Personal information
- Full name: Rodrigo Emanuel Saracho
- Date of birth: 6 January 1994 (age 32)
- Place of birth: General Pacheco, Argentina
- Height: 1.93 m (6 ft 4 in)
- Position: Goalkeeper

Team information
- Current team: San Marcos
- Number: 1

Youth career
- 2008–2014: San Lorenzo

Senior career*
- Years: Team / Apps / (Gls)
- 2015–2016: Olimpo / 0 / (0)
- 2016–2021: Estudiantes BA / 80 / (0)
- 2021: Quilmes / 30 / (0)
- 2022: Barracas Central / 18 / (0)
- 2023–2025: Godoy Cruz / 1 / (0)
- 2024: → Ferro Carril Oeste (loan) / 11 / (0)
- 2024: → Deportivo Riestra (loan) / 0 / (0)
- 2025: → San Antonio Bulo Bulo (loan) / 6 / (0)
- 2026–: San Marcos / 1 / (0)

= Rodrigo Saracho =

Argentine footballer

Rodrigo Emanuel Saracho (born 6 January 1994) is an Argentine footballer who plays as a goalkeeper for Chilean club San Marcos de Arica.

==Club career==
Born in General Pacheco, Argentina, Saracho was trained at San Lorenzo de Almagro.

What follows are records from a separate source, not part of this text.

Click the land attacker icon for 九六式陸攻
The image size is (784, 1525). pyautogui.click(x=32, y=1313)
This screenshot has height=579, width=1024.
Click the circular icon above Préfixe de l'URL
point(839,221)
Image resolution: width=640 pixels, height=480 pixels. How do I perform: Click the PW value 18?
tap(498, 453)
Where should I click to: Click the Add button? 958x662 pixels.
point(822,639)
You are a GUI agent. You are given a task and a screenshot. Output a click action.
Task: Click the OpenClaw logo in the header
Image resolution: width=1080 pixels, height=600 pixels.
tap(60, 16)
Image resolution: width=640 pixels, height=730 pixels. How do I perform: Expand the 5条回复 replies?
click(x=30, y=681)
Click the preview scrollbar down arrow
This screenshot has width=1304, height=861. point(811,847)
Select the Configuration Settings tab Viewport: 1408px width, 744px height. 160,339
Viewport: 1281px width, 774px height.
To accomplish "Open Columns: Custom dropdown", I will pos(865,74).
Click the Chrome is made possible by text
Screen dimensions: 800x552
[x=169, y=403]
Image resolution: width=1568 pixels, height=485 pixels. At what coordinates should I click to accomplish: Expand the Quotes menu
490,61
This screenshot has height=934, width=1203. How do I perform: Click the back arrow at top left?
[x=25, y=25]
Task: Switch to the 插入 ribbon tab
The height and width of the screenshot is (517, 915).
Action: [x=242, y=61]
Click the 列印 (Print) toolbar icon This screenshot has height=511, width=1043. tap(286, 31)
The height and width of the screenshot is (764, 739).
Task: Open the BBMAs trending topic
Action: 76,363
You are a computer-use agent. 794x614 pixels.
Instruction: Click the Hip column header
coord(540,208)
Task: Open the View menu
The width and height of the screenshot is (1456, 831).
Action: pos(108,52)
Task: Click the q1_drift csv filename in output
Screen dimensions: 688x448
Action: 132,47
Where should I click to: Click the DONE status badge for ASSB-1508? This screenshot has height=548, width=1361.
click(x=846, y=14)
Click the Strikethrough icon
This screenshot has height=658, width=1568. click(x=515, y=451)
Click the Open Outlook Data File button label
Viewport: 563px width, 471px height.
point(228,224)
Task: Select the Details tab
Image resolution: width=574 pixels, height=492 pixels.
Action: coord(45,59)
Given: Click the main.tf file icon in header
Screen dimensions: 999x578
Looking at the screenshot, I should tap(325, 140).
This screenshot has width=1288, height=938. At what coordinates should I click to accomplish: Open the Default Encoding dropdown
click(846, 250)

In 2015, Saracho signed with Olimpo. The next year, he switched to Estudiantes de Buenos Aires until 2021.

After playing for Quilmes in 2021 and Barracas Central in 2022, Saracho switched to Godoy Cruz in 2023. He had stints on loan with Ferro Carril Oeste, Deportivo Riestra and the Bolivian club San Antonio Bulo Bulo.

In January 2026, Saracho moved to Chile and joined San Marcos de Arica.